La caille est le plus petit gibier à plume et, depuis qu'elle est d'élevage, la volaille la plus fine du marché, disponible toute l'année mais meilleure à l'automne. La caille aux raisins est un classique de la cuisine bourgeoise du XIXe siècle, du Périgord au Bordelais, où les vendanges fournissaient le raisin ; la farcir est la façon des grands dimanches, et elle résout le problème de la caille, qui est sa sécheresse : la farce garde la poitrine humide et fait du petit oiseau un plat.

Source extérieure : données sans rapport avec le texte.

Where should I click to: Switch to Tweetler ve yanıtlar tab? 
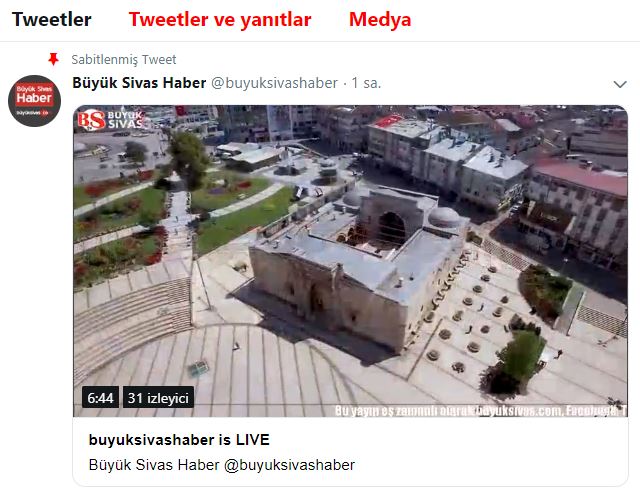click(x=220, y=20)
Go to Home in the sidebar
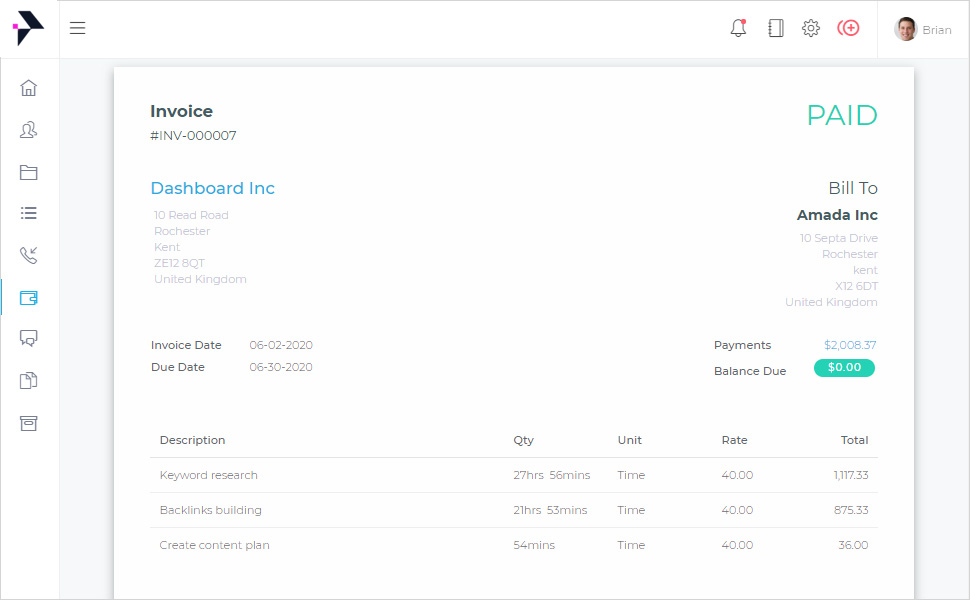970x600 pixels. pyautogui.click(x=29, y=88)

La farce : 150 g de chair à saucisse fine, 100 g de foies de volaille parés et hachés au couteau, 40 g de mie de pain trempée dans 4 cl de lait et pressée, 1 échalote ciselée fondue au beurre, 1 gousse d'ail hachée, 1 œuf, une cuillère de persil haché, du thym, sel, poivre, une pointe de quatre-épices ; et 50 g de raisins secs blonds, gonflés vingt minutes dans 4 cl de cognac ou d'armagnac tiède, ajoutés avec leur alcool. Le tout mêlé à la main, une noisette cuite à la poêle pour goûter l'assaisonnement. Les cailles : 4 belles cailles de 180 g, vidées, flambées si besoin. Deux façons de les farcir. Par l'ouverture, la plus simple : la cavité salée, remplie de farce sans tasser, les pattes croisées et bridées d'un tour de ficelle qui ferme l'ouverture. Ou désossées par le dos, la méthode des restaurants : la caille posée sur le ventre, fendue le long de la colonne, la chair décollée des côtes à la pointe du couteau de chaque côté jusqu'au bréchet, la carcasse retirée en laissant les os des pattes et des ailes ; la caille ouverte comme un livre, salée, la farce posée au centre, refermée et cousue ou bridée pour lui redonner sa forme. On la sert alors entière, et elle se coupe à la fourchette.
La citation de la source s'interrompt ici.